Friday, November 25, 2005

Carrot and Stick

Motivating Reuse

From a software perspective, one of the possible benefits of SOA is reuse.

The notion of "reuse" is inherited from previous waves of software technology: module, object, component. Over the years, we have been told many times of the substantial economic benefits to be gained from reuse (greater development productivity, substantially reduced cost, faster delivery, and so on).

And when the actual scale of reuse turns out much lower than the apparent potential, we are given a range of explanations (excuses). Perhaps that technology wasn't quite powerful enough, but this new technology will release floods of reuse. Perhaps the technology was fine, but the people weren't properly trained or managed. And perhaps this additional technology will force the people to deliver reuse.

If we want people to do things differently, we have to consider the three Es.

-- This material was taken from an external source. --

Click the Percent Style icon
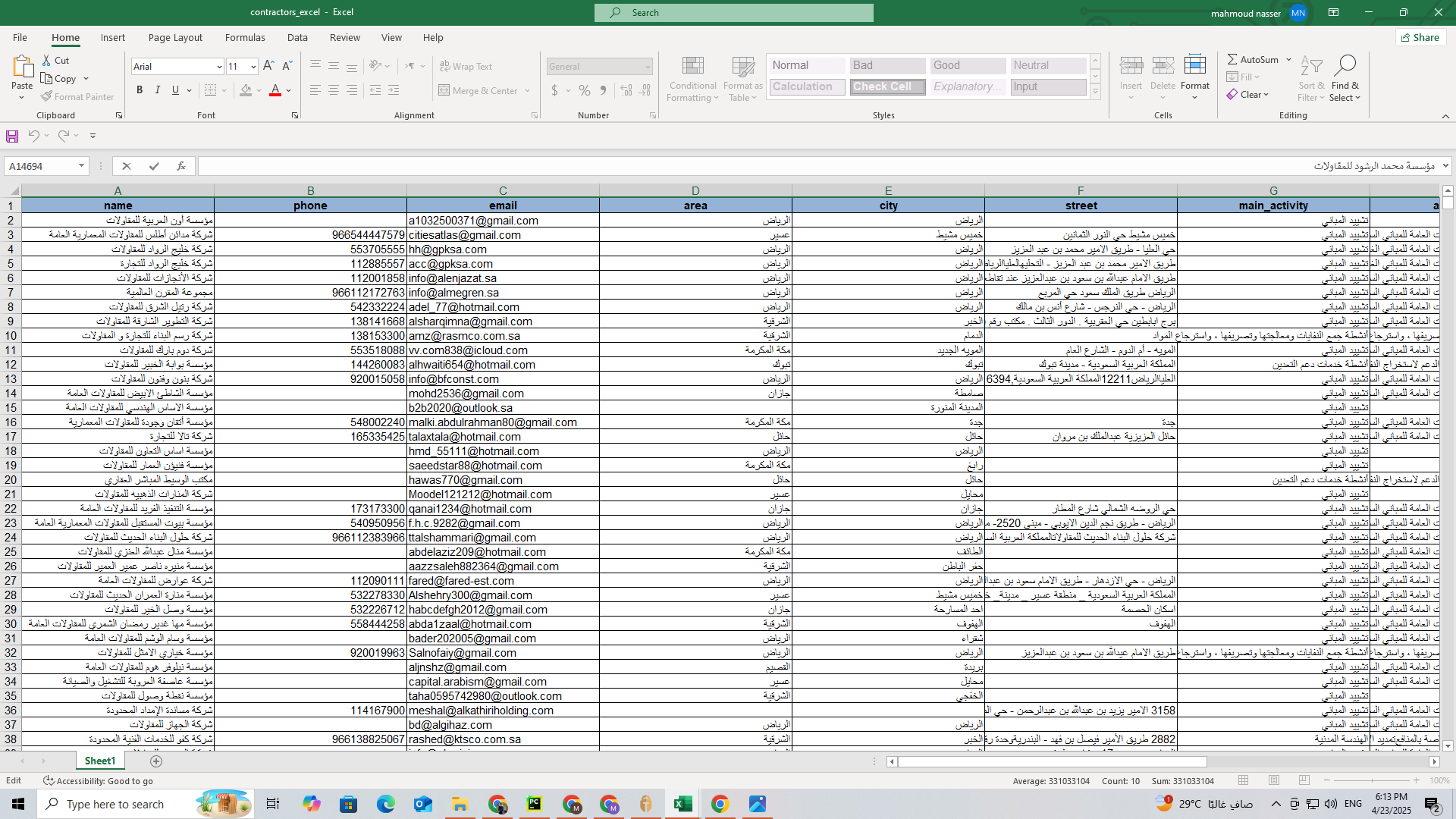The image size is (1456, 819). pos(585,90)
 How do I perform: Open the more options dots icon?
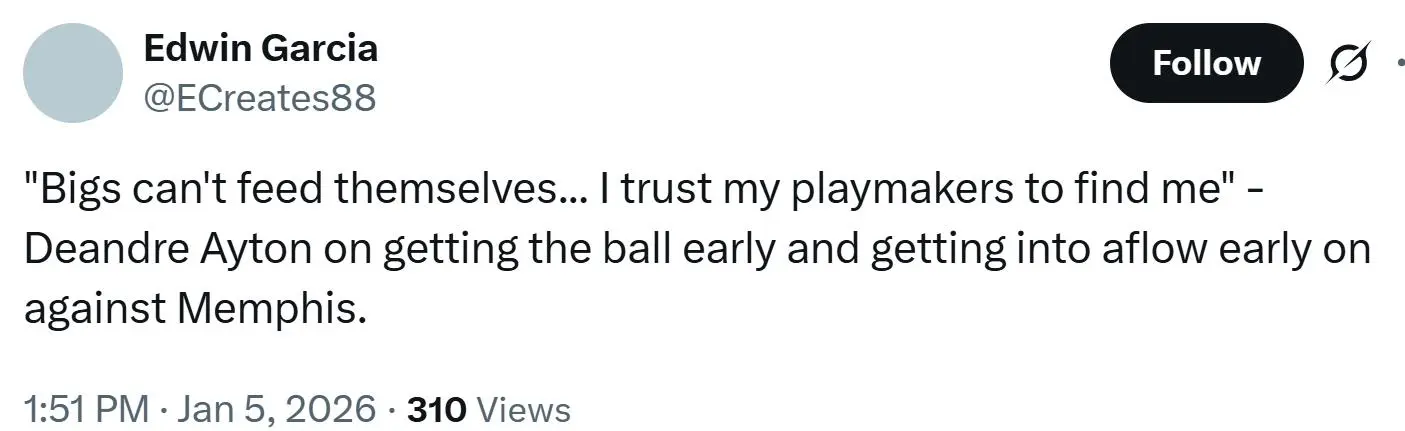coord(1398,64)
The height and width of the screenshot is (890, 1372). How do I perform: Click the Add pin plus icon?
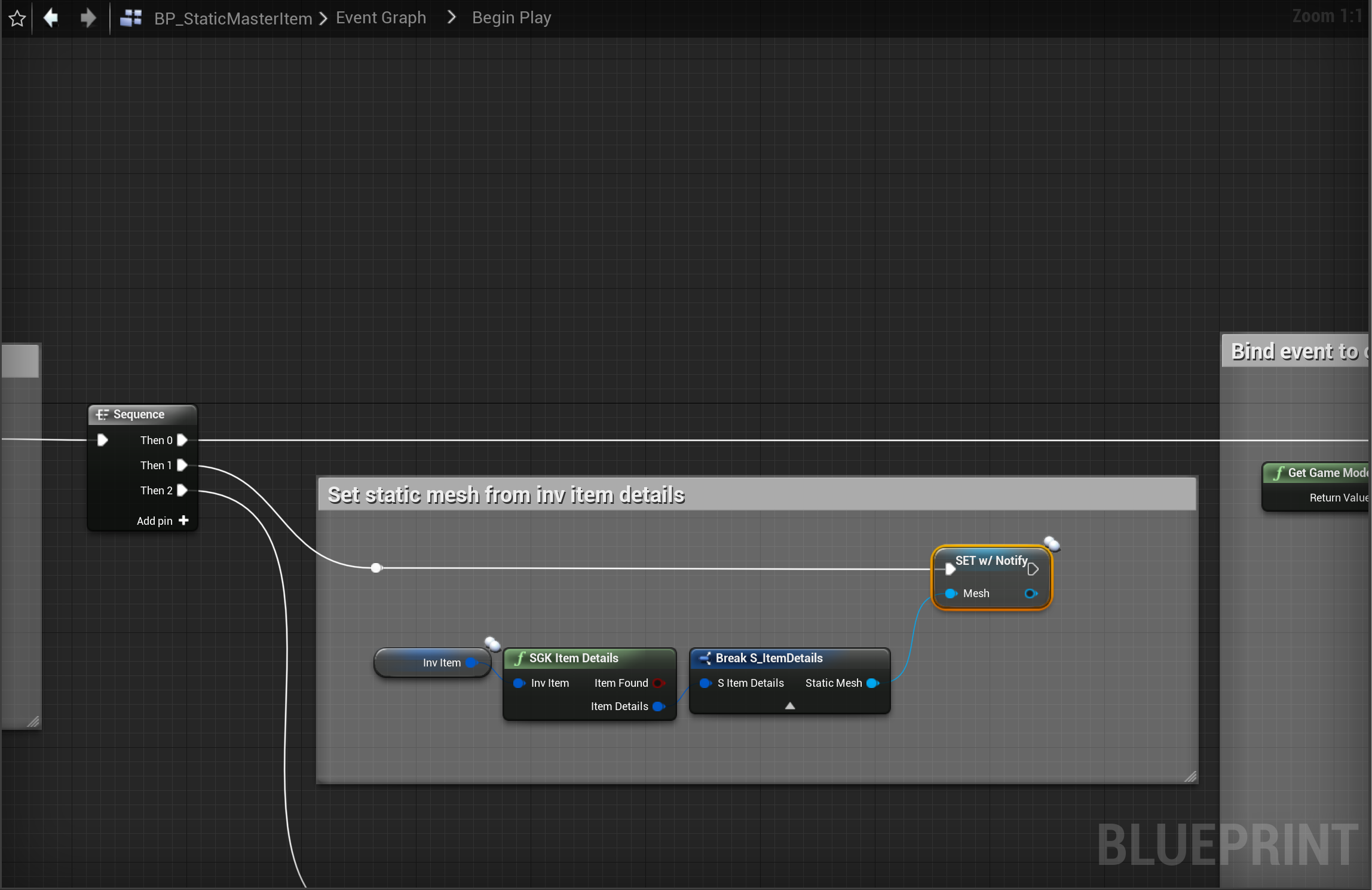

Enabling Do the people have what they need to do things differently? Skills, resources, tools, infrastructure, support? For example, if the technology supporting a different way of working is clumsy and immature, it may be impossible to adopt this way of working without compromising speed or quality.
Do the people (and their managers and supervisors) have a reason to do things differently? Motivation, reward (or sanction),
For example, if a project manager's status depends on having a large project team, this conflicts with any incentive to improve productivity.
Do the people have the power to do things differently?
For example, if people are forced to work on narrow, short-term projects, under strong design constraints, they may not have the opportunity to produce reusable artefacts.

According to Jon Udell, Verizon paid particular attention to questions of motivation in implementing its IT Workbench.

StickProject funding is contingent on the contribution of sharable services to the repository.
Carrot Developers required to use the repository -- like all employees required to use centralized corporate services -- are effectively paying a tax. And like all taxpayers, they want to see their tax dollars put to good use. Verizon says that its IT Workbench rewards developers by wrapping useful capabilities -- auditing, debug tracing, security -- around the services they develop.
source: SOA heroes

Udell also refers to the public recognition and praise accorded to those developers who adopt the desired practices, and quotes Blue Titan's Frank Martinez "Make them heroes". However, I have a slight qualm about this, to the extent that reliance on heroes is a sign of an immature software practice.

Motivating Sharing

But I no longer think that reuse is quite the right concept for SOA. It raises all sorts of technical issues about deployment and instantiation of a service, which are not directly related to the grand economic benefits of software reuse. People are starting to talk more about sharing services rather than reusing software.

Many of the enabling / encouraging / empowering questions are still valid. Of course we must look at the transaction costs of sharing, including both the costs to the individual (effort, learning, moving outside comfort zone) and the costs to the organization (trust, complexity). Sharing potentially exposes us to additional interoperability risks, which need to be properly understood and managed.

The main advantage of sharing over reuse is that it is much more meaningful to the business. Software reuse is fine as an abstract idea; but sharing services has much more concrete implications for business users, whose support can be mobilized to help encourage and empower SOA developers.